The process [300] starts at step [305]. At step [310], a dilute aqueous liquid acid whey protein composition containing acid whey proteins is provided in the same manner as discussed above in connection with steps [110, 210] of the processes [100, 200]. Then at step [320], the dilute aqueous liquid acid whey protein composition is filtered, thereby forming a concentrated aqueous liquid acid whey protein composition containing acid whey proteins in the same manner as discussed above in connection with steps [120, 220] of the processes [100, 200]. At step [330] of the process [300], the concentrated aqueous liquid acid whey protein composition and an edible caustic composition are combined together in suitable proportions to result in a substantially neutral pH in the same manner as discussed above in connection with steps [130, 230] of the processes [100, 200]. Step [340] of the process [300] includes heating the concentrated aqueous liquid acid whey protein composition to an elevated temperature to denature the acid whey proteins, forming a concentrated aqueous liquid denatured acid whey protein composition in the same manner as discussed above in connection with steps [140, 240] of the processes [100, 200].
In step [350] of the process [300], a milk composition is provided in the same manner as discussed earlier with regard to steps [150, 250] of the processes [100, 200], being a liquid composition having ingredients that include butterfat and substantial concentrations of native casein protein and native whey protein, wherein the liquid composition includes one or more sources of such butterfat, native casein protein and whey protein components, examples of sources including liquid, condensed, dry or reconstituted raw-, whole-, reduced-fat- or skim-milk, or cream. As an example, these sources may be derived from cow milk. Among these sources are, as examples: raw milk, cream, whole milk, reduced-fat milk, skim milk, non-fat dry milk (“NFDM”), dry cream, dry whole milk, dry reduced-fat milk, dry skim milk, condensed cream, condensed whole milk, condensed reduced-fat milk, condensed skim milk, and reconstituted milk.

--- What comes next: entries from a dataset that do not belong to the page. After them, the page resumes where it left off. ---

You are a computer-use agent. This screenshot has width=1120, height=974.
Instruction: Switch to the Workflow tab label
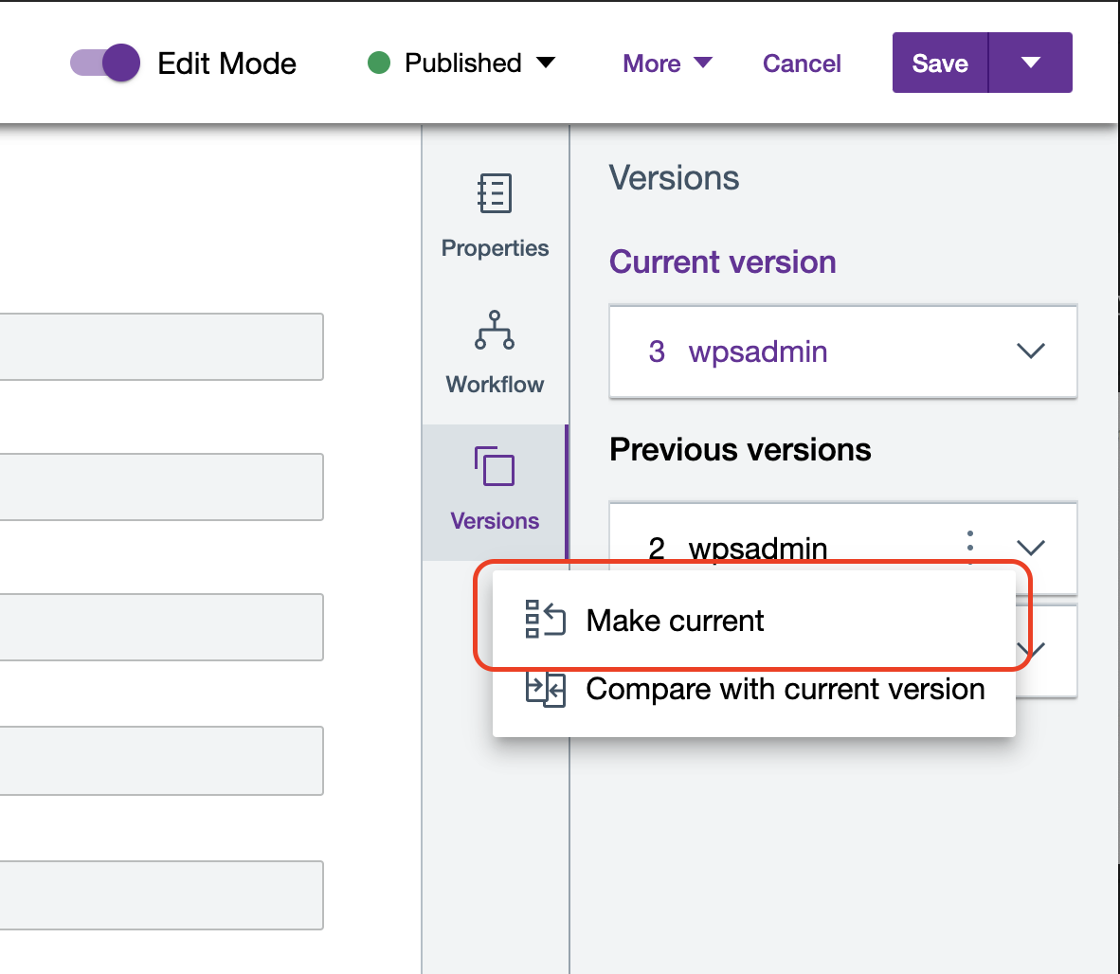click(x=495, y=384)
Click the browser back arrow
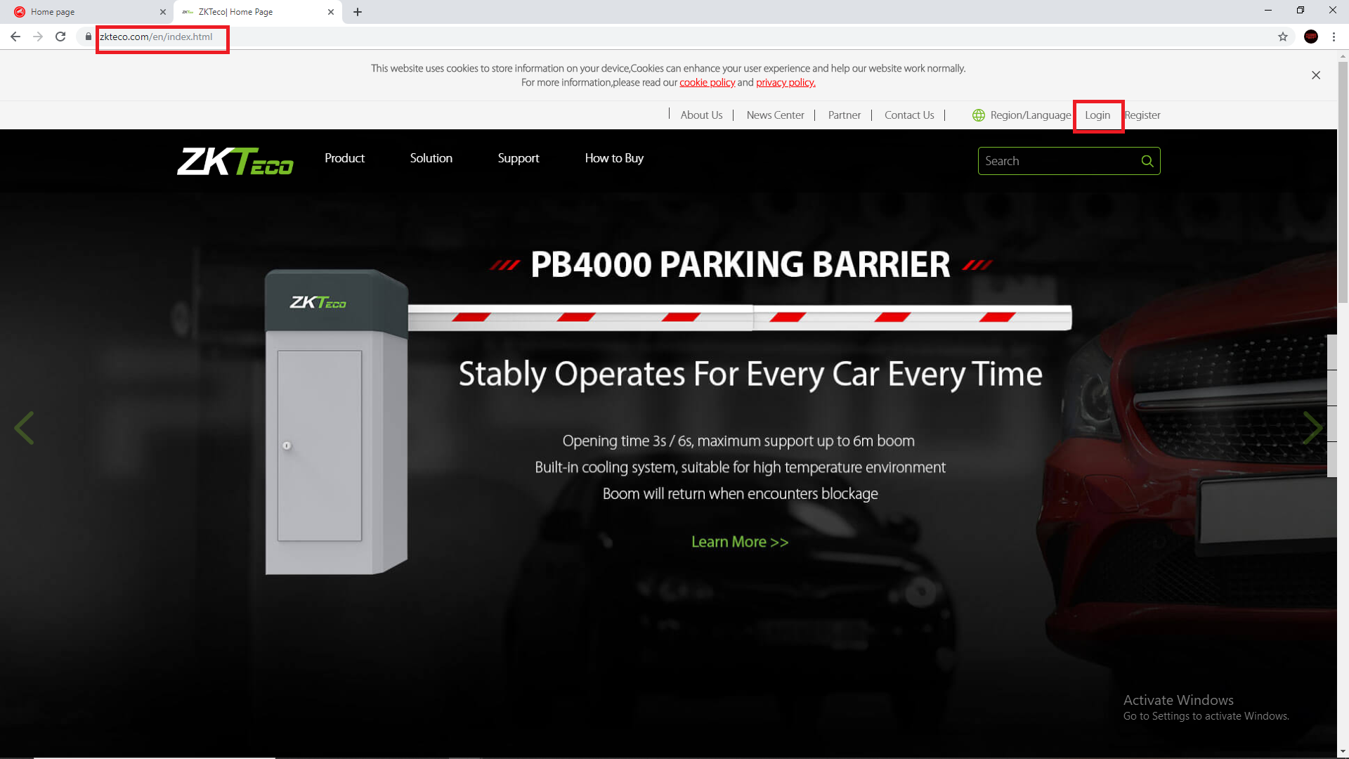 point(15,37)
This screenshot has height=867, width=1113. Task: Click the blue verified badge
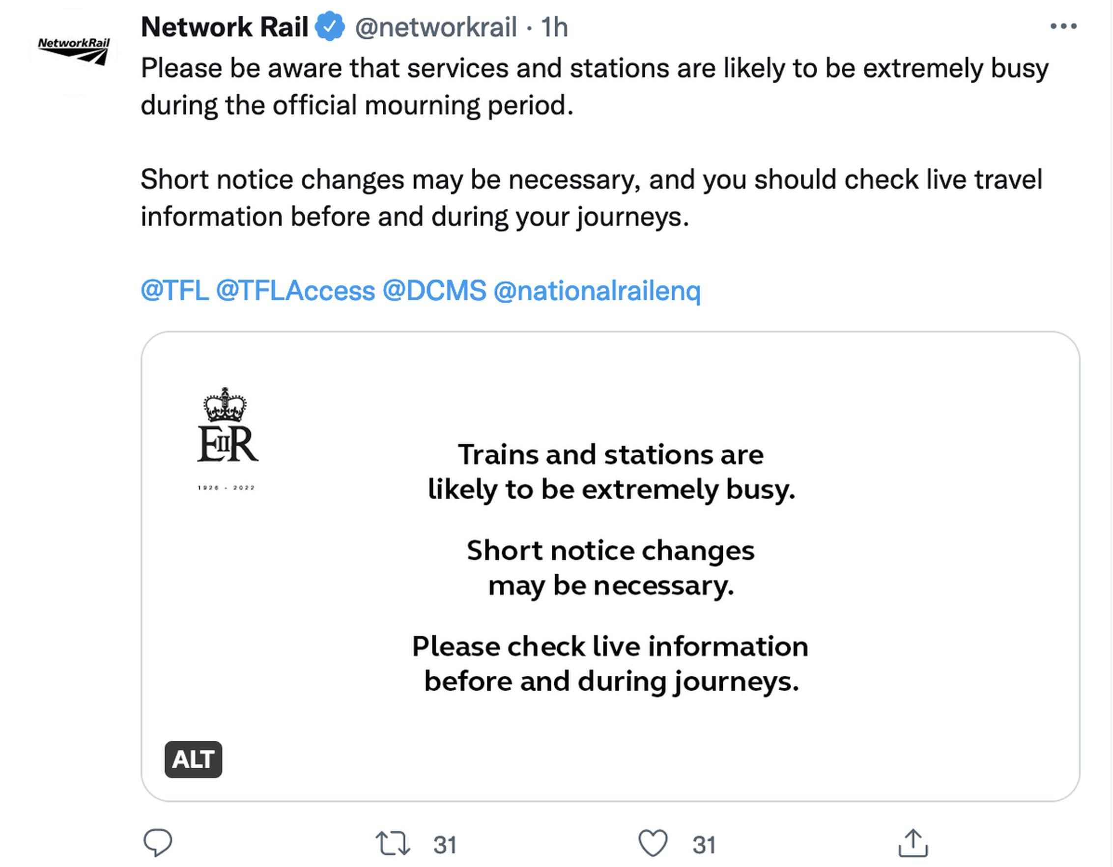[330, 26]
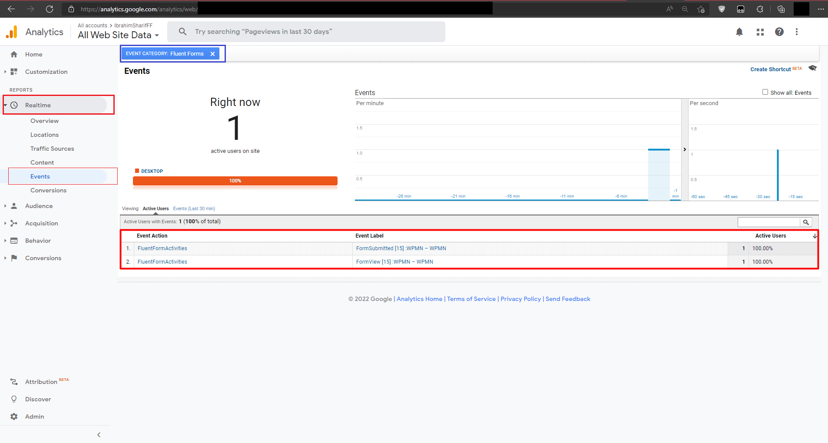The image size is (828, 443).
Task: Open the three-dot more options menu
Action: click(x=797, y=32)
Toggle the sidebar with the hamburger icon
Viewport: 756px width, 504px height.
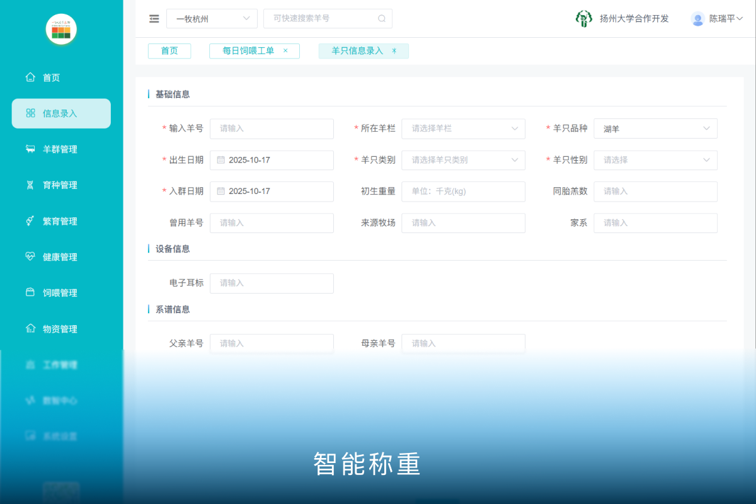(154, 19)
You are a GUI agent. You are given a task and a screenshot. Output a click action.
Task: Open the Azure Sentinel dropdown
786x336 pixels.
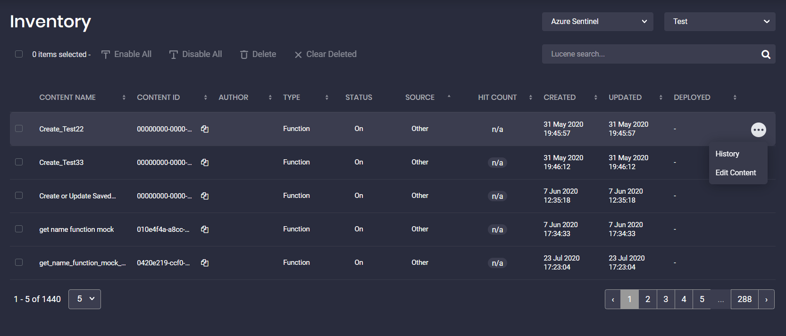click(x=597, y=22)
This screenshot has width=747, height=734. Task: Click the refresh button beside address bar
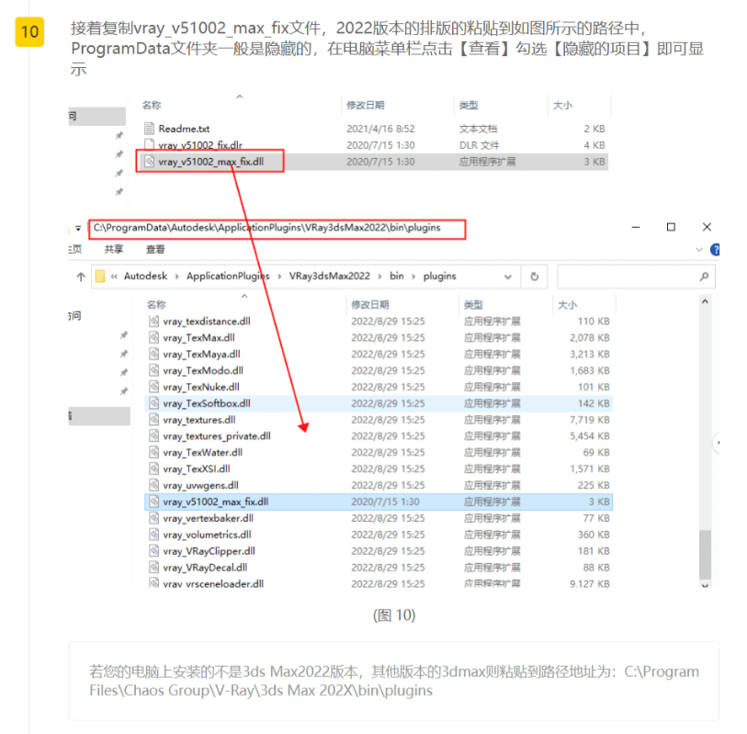534,276
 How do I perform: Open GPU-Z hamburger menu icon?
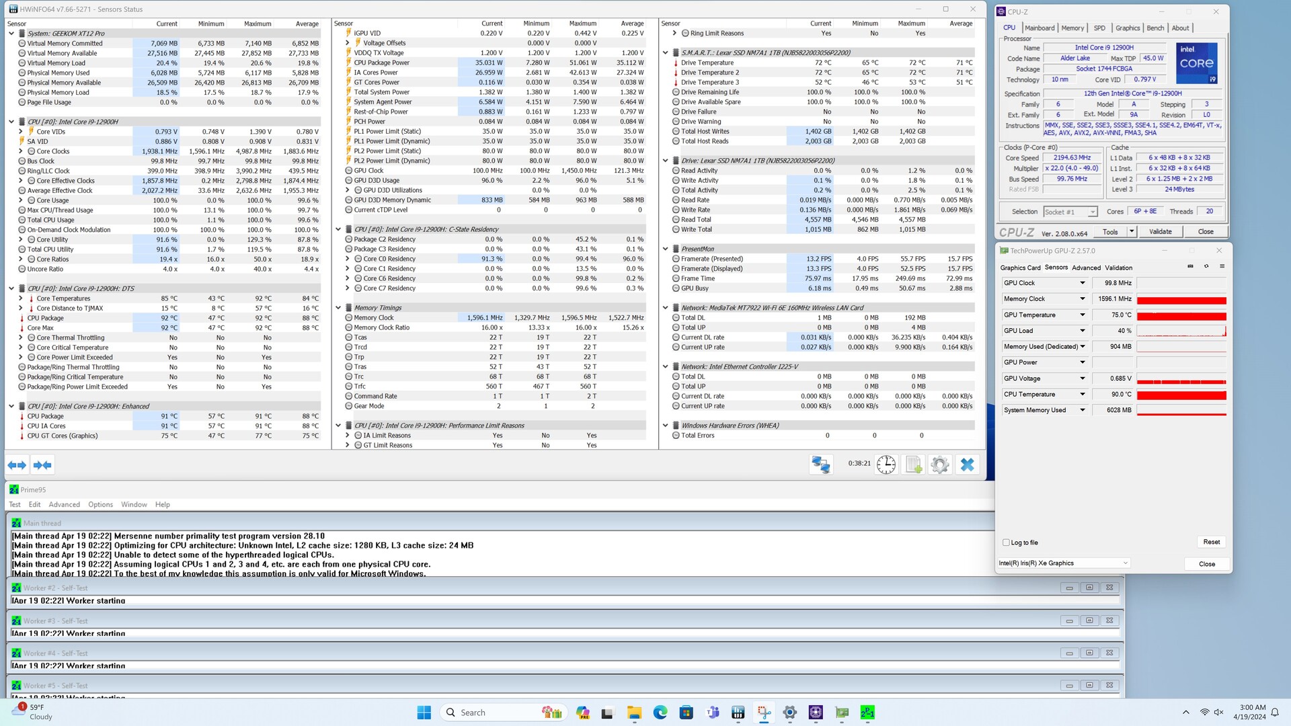coord(1222,267)
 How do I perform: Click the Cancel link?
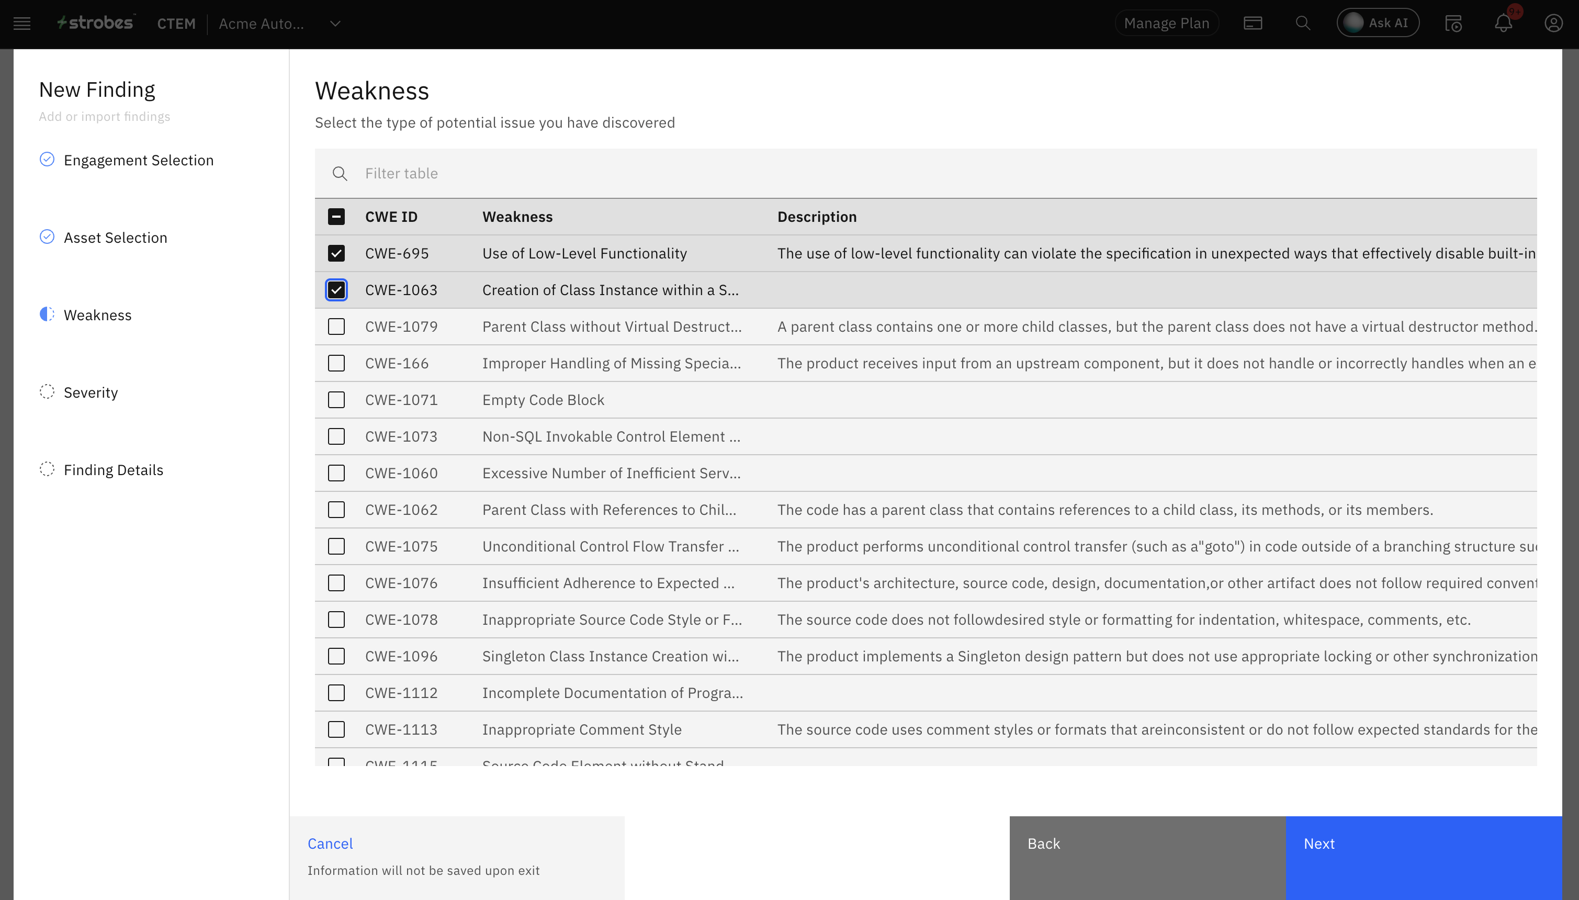(330, 844)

In another example, step [350] may include providing the milk composition as being condensed skim milk; and step [375] of the process [300] then may include recovering the curd as Baker's cheese. Further in that example, step [350] may include providing the milk composition as including milk protein concentrate (“MPC”) added to the condensed skim milk in order to increase the yield of Baker's cheese. As a further example, step [350] may include providing the milk composition as including whole milk, condensed skim milk, cream, and NFDM; and step [375] of the process [300] then may include recovering the curd as cream cheese.
Step [355] of the process [300] includes combining together the milk composition and the concentrated aqueous liquid denatured acid whey protein composition in the same manner as discussed earlier with regard to steps [155, 255] of the processes [100, 200], forming a dairy mix containing butterfat and a protein composition including native casein and whey proteins and denatured acid whey proteins. For example, step [355] may include combining together the milk composition and the concentrated aqueous liquid denatured acid whey protein composition formed at step [340] in suitable proportions so that denatured acid whey proteins constitute between about five percent (5%) by weight and about ten percent (10%) by weight of the protein composition in the dairy mix. As an example, combining together an amount of the concentrated aqueous liquid denatured acid whey protein composition to constitute about four percent (4%) to five percent (5%) by liquid weight of the dairy mix may be suitable to form a dairy mix wherein the denatured acid whey proteins constitute between about five percent (5%) by weight and about ten percent (10%) by weight of the protein composition, or about six percent (6%) by weight of the protein composition. The concentrated aqueous liquid denatured acid whey protein composition that is formed at step [340] is combined together with the milk composition at step [355] without converting the concentrated aqueous liquid denatured acid whey protein composition to a dry form.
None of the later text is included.